Arriving on the island, we bought entry tickets to the island, and I went around with the 4, with a guide leading us around and telling us about the major sites, many of them pre-incan. There was a lot of walking involved, which apparently the 4 didnt like, and went back early. I stayed on, and walked the long road, from the north of the island to the south. Met a Argentine woman along the way, talked about how cool it was to be out here, I didnt learn her name, but I found out she had 2 sons around my age, and how theyd probably love to be out here doing this. All along the road, we were swarmed by groups of little children, asking for candy. Apprently, many tourists carry sweets to give to the local children, thus this rather nasty habit. After many ups and downs, we made it to the south of the island just in time to get the boat home.

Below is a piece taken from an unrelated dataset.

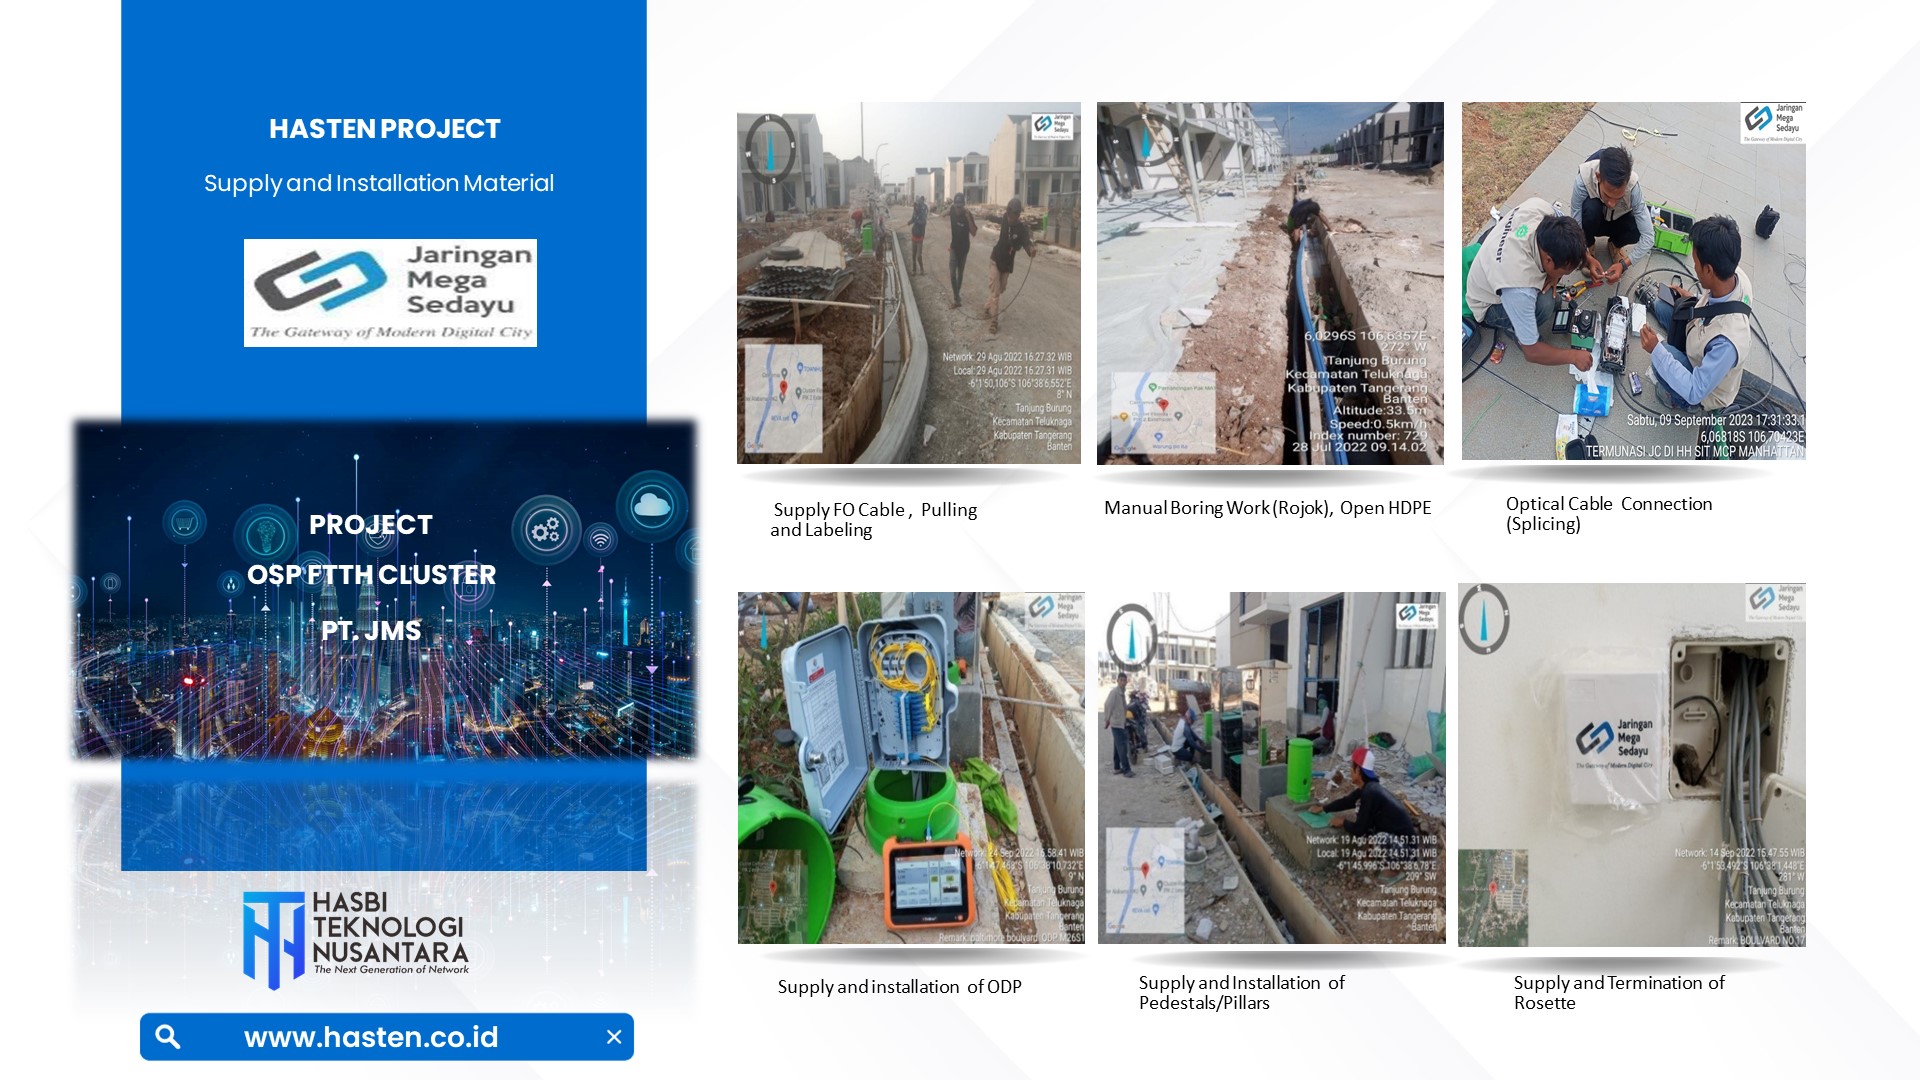Click the Jaringan Mega Sedayu logo
This screenshot has height=1080, width=1920.
click(x=390, y=293)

Another long boat trip back, in which I was entertained by these excitable Brazilian girls, who appeared to be quite rich, by their appearance, taking pictures of everything and dancing to music on their cell phones. Many people were getting antsy, as they wanted to get back in time to catch buses to La Paz or Puno. We got back eventually, and beelined to my new hostal, where I had a nice hot shower, and cleaned up, then went out in search of dinner. Got flagged by an advertising man on the street, and, being in the mood for pizza, took his offer. The place was nice, and the pizza delicous, but there was an Argentine woman singing there that night, serenading everyone as we ate. Finished there, and walked out the door, and there, on the street, were Saul and Antonio, the Spaniard and Brazilian who I had met in Buenos Aires nearly a month ago. After an energetic meeting, we talked about where we'd been, and how we were doing. They went on to a party, and I, tired from the long hike on the Isla, went back to my hostal, and fell blissfully asleep.

This brings us to today, I've been out buying, selling and repairing my things, some of which are quite worn at this point in my trip.